Task objective — What do the lines from the top of the data through the line with "Blog (1123, 65)" say? Quote them exactly and include both ends.

Supplied information START

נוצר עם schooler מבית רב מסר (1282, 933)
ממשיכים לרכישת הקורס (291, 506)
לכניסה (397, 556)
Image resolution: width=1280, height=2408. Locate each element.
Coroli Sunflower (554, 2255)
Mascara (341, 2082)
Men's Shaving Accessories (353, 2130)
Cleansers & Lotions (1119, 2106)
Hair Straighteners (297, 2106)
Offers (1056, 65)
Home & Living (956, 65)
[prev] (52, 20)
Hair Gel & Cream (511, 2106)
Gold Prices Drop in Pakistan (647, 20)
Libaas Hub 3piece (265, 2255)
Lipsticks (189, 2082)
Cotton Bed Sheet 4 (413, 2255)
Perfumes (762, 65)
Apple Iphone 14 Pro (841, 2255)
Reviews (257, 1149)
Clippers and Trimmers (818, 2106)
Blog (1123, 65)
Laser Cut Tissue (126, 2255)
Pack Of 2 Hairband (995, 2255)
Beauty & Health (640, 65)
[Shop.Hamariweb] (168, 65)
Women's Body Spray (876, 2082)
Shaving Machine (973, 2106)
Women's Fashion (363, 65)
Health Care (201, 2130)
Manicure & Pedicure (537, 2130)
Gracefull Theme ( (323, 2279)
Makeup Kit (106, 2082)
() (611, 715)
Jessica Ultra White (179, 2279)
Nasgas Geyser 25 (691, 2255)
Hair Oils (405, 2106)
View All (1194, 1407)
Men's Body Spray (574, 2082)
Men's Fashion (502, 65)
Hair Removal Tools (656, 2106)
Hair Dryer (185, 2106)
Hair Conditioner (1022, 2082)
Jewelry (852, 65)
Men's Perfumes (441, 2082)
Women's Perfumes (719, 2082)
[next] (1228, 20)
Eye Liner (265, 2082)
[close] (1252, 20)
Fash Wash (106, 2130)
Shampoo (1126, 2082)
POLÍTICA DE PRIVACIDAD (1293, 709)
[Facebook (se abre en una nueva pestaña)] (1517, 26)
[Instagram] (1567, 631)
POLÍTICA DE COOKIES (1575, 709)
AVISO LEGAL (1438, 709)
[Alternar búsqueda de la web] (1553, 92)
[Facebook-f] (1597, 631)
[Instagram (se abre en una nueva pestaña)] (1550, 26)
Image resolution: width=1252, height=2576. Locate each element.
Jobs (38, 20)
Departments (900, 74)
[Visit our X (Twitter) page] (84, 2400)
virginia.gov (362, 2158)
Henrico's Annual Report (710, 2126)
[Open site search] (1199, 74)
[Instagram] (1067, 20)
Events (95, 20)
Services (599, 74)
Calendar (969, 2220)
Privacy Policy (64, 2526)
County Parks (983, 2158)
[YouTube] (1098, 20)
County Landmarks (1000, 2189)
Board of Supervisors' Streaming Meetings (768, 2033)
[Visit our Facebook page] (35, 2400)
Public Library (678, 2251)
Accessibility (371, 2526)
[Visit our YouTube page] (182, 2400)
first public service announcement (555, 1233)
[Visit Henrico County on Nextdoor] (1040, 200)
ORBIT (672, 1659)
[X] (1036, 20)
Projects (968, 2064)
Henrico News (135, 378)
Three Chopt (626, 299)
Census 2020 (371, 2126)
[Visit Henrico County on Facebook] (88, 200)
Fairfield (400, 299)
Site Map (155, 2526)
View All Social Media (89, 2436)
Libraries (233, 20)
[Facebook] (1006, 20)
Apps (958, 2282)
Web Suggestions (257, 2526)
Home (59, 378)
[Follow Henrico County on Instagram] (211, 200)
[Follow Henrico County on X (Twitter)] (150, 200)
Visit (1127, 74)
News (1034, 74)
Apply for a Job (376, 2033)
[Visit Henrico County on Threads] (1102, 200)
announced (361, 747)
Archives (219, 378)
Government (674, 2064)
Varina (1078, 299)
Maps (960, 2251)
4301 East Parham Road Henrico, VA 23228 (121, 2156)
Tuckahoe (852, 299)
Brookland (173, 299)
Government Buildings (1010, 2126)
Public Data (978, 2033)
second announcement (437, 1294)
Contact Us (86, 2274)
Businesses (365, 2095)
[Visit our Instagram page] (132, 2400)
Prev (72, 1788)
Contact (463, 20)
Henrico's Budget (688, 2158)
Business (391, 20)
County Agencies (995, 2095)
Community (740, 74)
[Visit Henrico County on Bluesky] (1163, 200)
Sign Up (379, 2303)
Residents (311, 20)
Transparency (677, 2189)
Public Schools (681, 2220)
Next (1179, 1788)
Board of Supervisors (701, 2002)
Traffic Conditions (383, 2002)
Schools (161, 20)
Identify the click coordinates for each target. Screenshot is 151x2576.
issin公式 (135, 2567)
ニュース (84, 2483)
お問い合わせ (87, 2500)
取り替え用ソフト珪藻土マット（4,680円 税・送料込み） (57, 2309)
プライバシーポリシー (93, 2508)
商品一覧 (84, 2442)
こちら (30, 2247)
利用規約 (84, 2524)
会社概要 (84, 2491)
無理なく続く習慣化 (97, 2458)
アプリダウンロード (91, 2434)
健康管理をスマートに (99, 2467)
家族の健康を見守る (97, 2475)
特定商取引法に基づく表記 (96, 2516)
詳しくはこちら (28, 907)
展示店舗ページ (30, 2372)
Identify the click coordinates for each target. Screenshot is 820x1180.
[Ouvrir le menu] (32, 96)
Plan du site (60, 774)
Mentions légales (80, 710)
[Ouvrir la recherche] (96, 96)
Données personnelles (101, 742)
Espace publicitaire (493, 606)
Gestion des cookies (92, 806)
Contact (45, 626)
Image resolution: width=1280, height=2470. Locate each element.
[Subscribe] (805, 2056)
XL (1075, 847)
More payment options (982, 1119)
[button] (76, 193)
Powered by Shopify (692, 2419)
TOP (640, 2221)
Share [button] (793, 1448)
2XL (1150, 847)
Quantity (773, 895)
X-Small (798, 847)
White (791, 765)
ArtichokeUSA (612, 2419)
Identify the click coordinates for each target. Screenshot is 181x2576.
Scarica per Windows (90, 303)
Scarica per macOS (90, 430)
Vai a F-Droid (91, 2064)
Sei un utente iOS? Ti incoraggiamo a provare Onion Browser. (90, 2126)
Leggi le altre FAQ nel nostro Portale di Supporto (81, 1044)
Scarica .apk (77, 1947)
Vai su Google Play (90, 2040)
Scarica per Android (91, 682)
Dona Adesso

Supplied information END

Solution —
נוצר עם schooler מבית רב מסר (1282, 933)
ממשיכים לרכישת הקורס (291, 506)
לכניסה (397, 556)
Image resolution: width=1280, height=2408. Locate each element.
Coroli Sunflower (554, 2255)
Mascara (341, 2082)
Men's Shaving Accessories (353, 2130)
Cleansers & Lotions (1119, 2106)
Hair Straighteners (297, 2106)
Offers (1056, 65)
Home & Living (956, 65)
[prev] (52, 20)
Hair Gel & Cream (511, 2106)
Gold Prices Drop in Pakistan (647, 20)
Libaas Hub 3piece (265, 2255)
Lipsticks (189, 2082)
Cotton Bed Sheet 4 (413, 2255)
Perfumes (762, 65)
Apple Iphone 14 Pro (841, 2255)
Reviews (257, 1149)
Clippers and Trimmers (818, 2106)
Blog (1123, 65)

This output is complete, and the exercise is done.